## start Provided material

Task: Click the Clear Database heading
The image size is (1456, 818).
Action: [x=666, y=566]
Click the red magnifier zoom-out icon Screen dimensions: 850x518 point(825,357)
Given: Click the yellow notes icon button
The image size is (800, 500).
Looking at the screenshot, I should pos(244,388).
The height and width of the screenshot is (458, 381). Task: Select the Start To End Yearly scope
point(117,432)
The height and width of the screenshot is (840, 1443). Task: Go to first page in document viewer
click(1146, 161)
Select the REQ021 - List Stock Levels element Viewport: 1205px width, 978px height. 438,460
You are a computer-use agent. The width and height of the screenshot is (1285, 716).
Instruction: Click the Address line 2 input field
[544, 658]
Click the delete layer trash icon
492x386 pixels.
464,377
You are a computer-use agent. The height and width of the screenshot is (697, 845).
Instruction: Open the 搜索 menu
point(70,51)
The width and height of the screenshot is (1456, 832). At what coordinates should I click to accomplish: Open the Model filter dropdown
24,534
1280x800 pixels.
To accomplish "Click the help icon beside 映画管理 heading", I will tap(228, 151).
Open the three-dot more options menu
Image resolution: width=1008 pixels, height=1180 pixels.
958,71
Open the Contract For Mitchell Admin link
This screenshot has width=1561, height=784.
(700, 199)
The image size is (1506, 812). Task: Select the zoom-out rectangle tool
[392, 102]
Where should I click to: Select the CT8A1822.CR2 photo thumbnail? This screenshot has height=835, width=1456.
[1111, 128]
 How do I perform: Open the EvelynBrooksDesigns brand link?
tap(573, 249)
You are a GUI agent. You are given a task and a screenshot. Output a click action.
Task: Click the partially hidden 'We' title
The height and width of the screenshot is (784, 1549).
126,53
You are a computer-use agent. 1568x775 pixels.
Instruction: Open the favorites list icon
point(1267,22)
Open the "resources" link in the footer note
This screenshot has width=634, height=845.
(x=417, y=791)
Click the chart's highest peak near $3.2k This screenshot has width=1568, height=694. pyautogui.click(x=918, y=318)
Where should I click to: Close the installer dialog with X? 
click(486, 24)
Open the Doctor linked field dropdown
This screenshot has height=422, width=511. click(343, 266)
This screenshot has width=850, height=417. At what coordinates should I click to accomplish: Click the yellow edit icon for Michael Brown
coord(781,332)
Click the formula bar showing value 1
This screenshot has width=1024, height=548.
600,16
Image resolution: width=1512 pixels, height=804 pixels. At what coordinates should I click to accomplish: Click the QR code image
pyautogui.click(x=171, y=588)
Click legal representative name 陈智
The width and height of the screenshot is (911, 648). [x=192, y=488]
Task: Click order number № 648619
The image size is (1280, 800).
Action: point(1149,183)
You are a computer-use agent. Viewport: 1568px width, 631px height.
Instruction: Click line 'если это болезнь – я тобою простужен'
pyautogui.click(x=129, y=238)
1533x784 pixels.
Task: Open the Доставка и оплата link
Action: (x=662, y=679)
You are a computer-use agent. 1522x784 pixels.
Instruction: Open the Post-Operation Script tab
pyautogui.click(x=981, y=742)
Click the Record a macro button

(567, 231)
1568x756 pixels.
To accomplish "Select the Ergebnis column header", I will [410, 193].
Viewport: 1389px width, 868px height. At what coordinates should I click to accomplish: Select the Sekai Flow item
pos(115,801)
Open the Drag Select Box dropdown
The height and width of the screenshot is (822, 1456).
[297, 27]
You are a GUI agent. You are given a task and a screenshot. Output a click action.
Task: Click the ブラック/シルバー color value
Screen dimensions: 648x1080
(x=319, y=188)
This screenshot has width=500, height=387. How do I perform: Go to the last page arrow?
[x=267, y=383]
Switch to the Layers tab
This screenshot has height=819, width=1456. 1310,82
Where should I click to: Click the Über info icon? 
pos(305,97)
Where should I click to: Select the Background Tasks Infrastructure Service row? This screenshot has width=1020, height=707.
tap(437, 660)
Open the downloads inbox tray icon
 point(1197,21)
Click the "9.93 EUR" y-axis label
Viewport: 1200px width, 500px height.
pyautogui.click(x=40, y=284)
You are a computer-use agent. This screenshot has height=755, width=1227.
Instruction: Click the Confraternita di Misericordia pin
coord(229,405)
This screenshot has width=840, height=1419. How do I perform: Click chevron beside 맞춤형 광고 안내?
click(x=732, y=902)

## end Provided material

* _Stated task_
Starting at the line that contains "The image size is (1506, 812)." and ending at the line that contains "tap(573, 249)", both included, write out that stretch of the data again with the requests unchanged. Scale only the click coordinates in the answers by 0.6, rounding each to a whole number with halves going up.

* _Complete response_
The image size is (1506, 812). Task: Select the zoom-out rectangle tool
[235, 61]
Where should I click to: Select the CT8A1822.CR2 photo thumbnail? This screenshot has height=835, width=1456.
[667, 77]
 How do I perform: Open the EvelynBrooksDesigns brand link?
tap(344, 149)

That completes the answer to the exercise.